Why can't you just wire someones brain up and monitor the signals they
produce and try to figure them out? Ultimately, no will figure out anything
about this subject w/o direct, and extensive, observation.
yan king yin <y.k.y(at)lycos(dot)com> wrote in message
news:9e5vei$cam5 at imsp212.netvigator.com...

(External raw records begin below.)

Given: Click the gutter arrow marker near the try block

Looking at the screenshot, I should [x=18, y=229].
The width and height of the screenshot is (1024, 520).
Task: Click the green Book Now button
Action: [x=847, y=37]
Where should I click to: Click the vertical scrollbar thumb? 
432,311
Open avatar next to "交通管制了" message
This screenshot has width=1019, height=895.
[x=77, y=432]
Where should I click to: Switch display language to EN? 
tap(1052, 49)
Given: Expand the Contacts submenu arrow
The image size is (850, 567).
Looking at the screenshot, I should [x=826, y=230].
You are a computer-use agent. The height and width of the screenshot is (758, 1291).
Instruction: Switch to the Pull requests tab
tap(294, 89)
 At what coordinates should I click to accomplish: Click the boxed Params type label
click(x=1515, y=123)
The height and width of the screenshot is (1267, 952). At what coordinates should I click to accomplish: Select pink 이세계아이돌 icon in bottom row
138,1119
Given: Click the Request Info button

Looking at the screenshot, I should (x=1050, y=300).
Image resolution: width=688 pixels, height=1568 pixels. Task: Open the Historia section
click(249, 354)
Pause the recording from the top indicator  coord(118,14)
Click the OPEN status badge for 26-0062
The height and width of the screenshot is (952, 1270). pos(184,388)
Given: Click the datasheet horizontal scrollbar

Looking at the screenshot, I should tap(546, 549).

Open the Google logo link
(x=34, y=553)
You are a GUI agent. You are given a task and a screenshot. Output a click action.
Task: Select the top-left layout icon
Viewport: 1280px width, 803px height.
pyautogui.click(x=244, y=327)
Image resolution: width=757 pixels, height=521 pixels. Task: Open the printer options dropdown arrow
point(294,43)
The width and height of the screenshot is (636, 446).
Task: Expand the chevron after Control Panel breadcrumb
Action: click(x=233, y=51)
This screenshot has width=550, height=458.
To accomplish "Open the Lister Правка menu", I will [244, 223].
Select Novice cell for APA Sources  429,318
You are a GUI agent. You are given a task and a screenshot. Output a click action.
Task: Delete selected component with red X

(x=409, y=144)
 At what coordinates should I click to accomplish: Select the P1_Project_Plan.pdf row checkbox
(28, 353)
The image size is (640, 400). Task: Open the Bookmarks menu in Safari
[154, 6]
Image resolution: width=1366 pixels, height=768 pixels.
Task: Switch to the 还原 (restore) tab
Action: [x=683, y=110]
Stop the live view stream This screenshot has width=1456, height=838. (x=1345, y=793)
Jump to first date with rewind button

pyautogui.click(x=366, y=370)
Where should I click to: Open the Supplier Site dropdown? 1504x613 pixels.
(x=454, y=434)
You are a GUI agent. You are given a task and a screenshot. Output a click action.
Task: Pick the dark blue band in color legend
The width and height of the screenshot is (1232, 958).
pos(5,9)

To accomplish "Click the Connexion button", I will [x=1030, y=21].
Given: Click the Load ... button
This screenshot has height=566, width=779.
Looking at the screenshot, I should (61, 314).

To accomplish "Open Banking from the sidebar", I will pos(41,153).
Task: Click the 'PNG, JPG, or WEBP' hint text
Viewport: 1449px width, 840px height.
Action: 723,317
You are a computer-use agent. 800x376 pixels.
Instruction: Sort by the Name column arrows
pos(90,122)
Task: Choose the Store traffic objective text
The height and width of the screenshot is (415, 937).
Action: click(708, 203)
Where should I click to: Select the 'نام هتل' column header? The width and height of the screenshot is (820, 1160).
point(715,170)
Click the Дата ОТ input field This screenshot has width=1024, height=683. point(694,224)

> "Theophilus Samuels" <theophilus.samuels at btinternet.com>:
> > Technically, the proportion of quiet sleep (i.e. greater muscle tone,
steady
> > respiration and adequate temperature homeostasis) remains much the same
from
> > birth to old age, at about 5 hours per night. But rather it's the amount
of
> > active sleep or REM sleep (i.e. eye movements, flaccid skeletal
musculature,
> > erratic respiration and heart-beat, loss of temperature control) that
> > decreases with age.
>> Agreed, just want to add that REM sleep is when dreams occur, and dreams
are
> usually _not_ the exact play-back of daytime activities. Freud has
pointed
> out an example where the alarm clock ran off while a person was sleeping
and
> in his dream he heard an ambulance passing by (or something like that).
This
> seems more like free association to me. REM sleep also has a *higher*
meta-
> -bolic rate than wakefulness, thats why its also called paradoxical sleep.
> So, why does the brain engage in costly REM sleep?